In the example above for example, I have data from running a PGP check against foaf.rdf (which passed) and evilfoaf.rdf (which doesn’t pass a check against my pgp identity). Now where do I store the results of this PGP checking? Perhaps the default graph, but maybe that’s messy. The idea I’m playing with here is that UUIDs are reasonable identifiers, and that perhaps we’ll find ourselves sharing common UUIDs across stores.

Go back to my sent-mail FOAF crawl example from yesterday. How far did I get? Well the end result was a list of URLs which I looped through, and loaded into my big chaotic SPARQL store. If I run the following query, I get a list of all the data graphs loaded:

SELECT DISTINCT ?g WHERE { GRAPH ?g { ?s ?p ?o . } }

This reveals 54 URLs, basically everything I’ve loaded into ARC in the last month or so. Only 30 of these came from yesterday’s hack, which used Google’s new Social Graph API to allow me to map from hashed mailbox IDs to crawlable data URIs. So today’s game is to help me disentangle the 30 from the 54, and superimpose them on each other, but not always mixed with every other bit of information in the store. In other words, I’m looking for a flexible, query-based way of defining views into my personal data chaos.

So, what I tried. I took the result of yesterday’s hack, a file of data URIs called urls.txt. Then I modified my commandline dataloader script (yeah yeah this should be part of wordpress). My default data loader simply takes each URI, gets the data, and shoves it into the store under a graph name which was the URI used for retrieval. What I did today is, additionally, make a “table of contents” overview graph. To avoid worrying about names, I generated a UUID and used that. So there is a graph called <uuid:420d9490-d73f-11dc-95ff-0800200c9a66> which contains simple asserts of the form:

<http://www.advogato.org/person/benadida/foaf.rdf> a <http://xmlns.com/foaf/0.1/Document> .
<http://www.w3c.es/Personal/Martin/foaf.rdf> a <http://xmlns.com/foaf/0.1/Document> .
<http://www.iandickinson.me.uk/rdf/foaf.rdf> a <http://xmlns.com/foaf/0.1/Document> . # etc

…for each of the 30 files my crawler loaded into the store.

This lets us use <uuid:420d9490-d73f-11dc-95ff-0800200c9a66> as an indirection point for information related to this little mailbox crawler hack. I don’t have to “pollute” the single default graph with this data. And because the uuid: was previously meaningless, it is something we might decided makes sense to use across data visibility boundaries, ie. you might use the same UUID in your own SPARQL store, so we can share queries and app logic.

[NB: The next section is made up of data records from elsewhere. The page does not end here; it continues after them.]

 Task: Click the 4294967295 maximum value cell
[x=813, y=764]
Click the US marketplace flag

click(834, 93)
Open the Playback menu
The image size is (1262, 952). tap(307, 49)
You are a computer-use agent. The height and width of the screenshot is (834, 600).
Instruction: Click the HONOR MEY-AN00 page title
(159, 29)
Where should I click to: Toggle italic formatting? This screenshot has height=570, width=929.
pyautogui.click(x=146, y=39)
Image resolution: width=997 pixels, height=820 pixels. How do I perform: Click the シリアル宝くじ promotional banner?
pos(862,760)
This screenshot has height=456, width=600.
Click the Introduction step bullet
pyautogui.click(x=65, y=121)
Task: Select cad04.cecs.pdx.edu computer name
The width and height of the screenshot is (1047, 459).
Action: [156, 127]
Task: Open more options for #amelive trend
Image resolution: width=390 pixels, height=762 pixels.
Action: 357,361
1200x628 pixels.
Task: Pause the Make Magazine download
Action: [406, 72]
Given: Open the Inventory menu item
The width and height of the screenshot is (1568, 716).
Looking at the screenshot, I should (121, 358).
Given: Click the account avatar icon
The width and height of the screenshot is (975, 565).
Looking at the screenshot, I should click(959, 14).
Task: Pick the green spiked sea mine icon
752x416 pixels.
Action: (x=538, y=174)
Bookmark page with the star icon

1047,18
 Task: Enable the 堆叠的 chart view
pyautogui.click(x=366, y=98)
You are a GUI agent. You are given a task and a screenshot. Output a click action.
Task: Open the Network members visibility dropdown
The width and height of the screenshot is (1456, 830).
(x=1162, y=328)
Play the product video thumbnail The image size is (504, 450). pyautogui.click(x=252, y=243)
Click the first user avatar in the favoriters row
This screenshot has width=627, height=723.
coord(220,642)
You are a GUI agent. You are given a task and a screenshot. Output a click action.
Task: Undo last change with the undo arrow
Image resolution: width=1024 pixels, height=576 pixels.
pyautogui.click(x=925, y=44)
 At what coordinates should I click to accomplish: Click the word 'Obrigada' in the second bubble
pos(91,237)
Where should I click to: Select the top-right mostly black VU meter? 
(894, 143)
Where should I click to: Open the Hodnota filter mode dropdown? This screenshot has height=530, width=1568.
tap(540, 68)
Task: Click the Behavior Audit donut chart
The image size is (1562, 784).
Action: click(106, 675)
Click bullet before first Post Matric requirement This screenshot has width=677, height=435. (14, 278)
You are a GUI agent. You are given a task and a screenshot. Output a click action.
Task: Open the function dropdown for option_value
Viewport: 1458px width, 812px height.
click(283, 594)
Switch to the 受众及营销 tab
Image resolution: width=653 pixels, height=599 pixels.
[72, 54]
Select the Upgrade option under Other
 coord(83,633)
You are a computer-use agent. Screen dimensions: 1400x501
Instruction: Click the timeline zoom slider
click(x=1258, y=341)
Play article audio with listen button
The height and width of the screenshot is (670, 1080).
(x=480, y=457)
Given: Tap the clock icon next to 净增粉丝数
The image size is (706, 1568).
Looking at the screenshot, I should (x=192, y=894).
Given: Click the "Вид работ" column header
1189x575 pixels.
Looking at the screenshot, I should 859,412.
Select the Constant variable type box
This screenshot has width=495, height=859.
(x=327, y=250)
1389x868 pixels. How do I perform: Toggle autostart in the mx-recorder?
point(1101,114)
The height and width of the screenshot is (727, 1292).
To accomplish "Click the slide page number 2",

Here’s a simple query. It says, “ask the mailbox crawler table of contents graph (which we call uuid:320d9etc…) for all things it knows about that are a Document”. Then it says “ask each of those documents, for everything in it”. And then the SELECT clause returns all the property URIs. This gives a first level overview of what’s in the Web of data files found by the crawl. Query was:

PREFIX : <http://xmlns.com/foaf/0.1/>
SELECT DISTINCT ?p WHERE {
GRAPH <uuid:420d9490-d73f-11dc-95ff-0800200c9a66> { ?crawled a :Document . }
GRAPH ?crawled { ?s ?p ?o . }
}

ORDER BY ?p

I’ll just show the first page full of properties it found; for the rest see link to the complete set. Since W3C’s official SPARQL doesn’t have aggregates, we’d need to write application code (or use something like the SPARQL+ extensions) to get property usage counts. Here are some of the properties that were found in the data:

  http://kota.s12.xrea.com/vocab/uranaibloodtype

http://purl.org/dc/elements/1.1/creator

http://purl.org/dc/elements/1.1/description

http://purl.org/dc/elements/1.1/format

http://purl.org/dc/elements/1.1/title

http://purl.org/dc/terms/created

http://purl.org/dc/terms/modifed

http://purl.org/dc/terms/modified

http://purl.org/net/inkel/rdf/schemas/lang/1.1#masters

http://purl.org/net/inkel/rdf/schemas/lang/1.1#reads

http://purl.org/net/inkel/rdf/schemas/lang/1.1/masters

http://purl.org/net/inkel/rdf/schemas/lang/1.1/reads

http://purl.org/net/inkel/rdf/schemas/lang/1.1/speaks

http://purl.org/net/schemas/quaffing/drankBeerWith

http://purl.org/net/schemas/quaffing/drankLagerWith

http://purl.org/net/vocab/2004/07/visit#caregion

http://purl.org/net/vocab/2004/07/visit#country

http://purl.org/net/vocab/2004/07/visit#usstate

http://purl.org/ontology/mo/hasTrack

http://purl.org/ontology/mo/myspace

http://purl.org/ontology/mo/performed

So my little corner of the Web includes properties that extend FOAF documents to include blood types, countries that have been visited, language skills that people have, music information, and even drinking habits. But remember that this comes from my corner of the Web – people I’ve corresponded with – and probably isn’t indicative of the wider network. But that’s what grassroots decentralised data is all about. The folk who published this data didn’t need to ask permission of any committe to do so, they just mixed in what they wanted to say, alongside terms more widely used like foaf:Person, foaf:name. This is the way it should be: ask forgiveness, not permission, from the language lawyers and standardistas.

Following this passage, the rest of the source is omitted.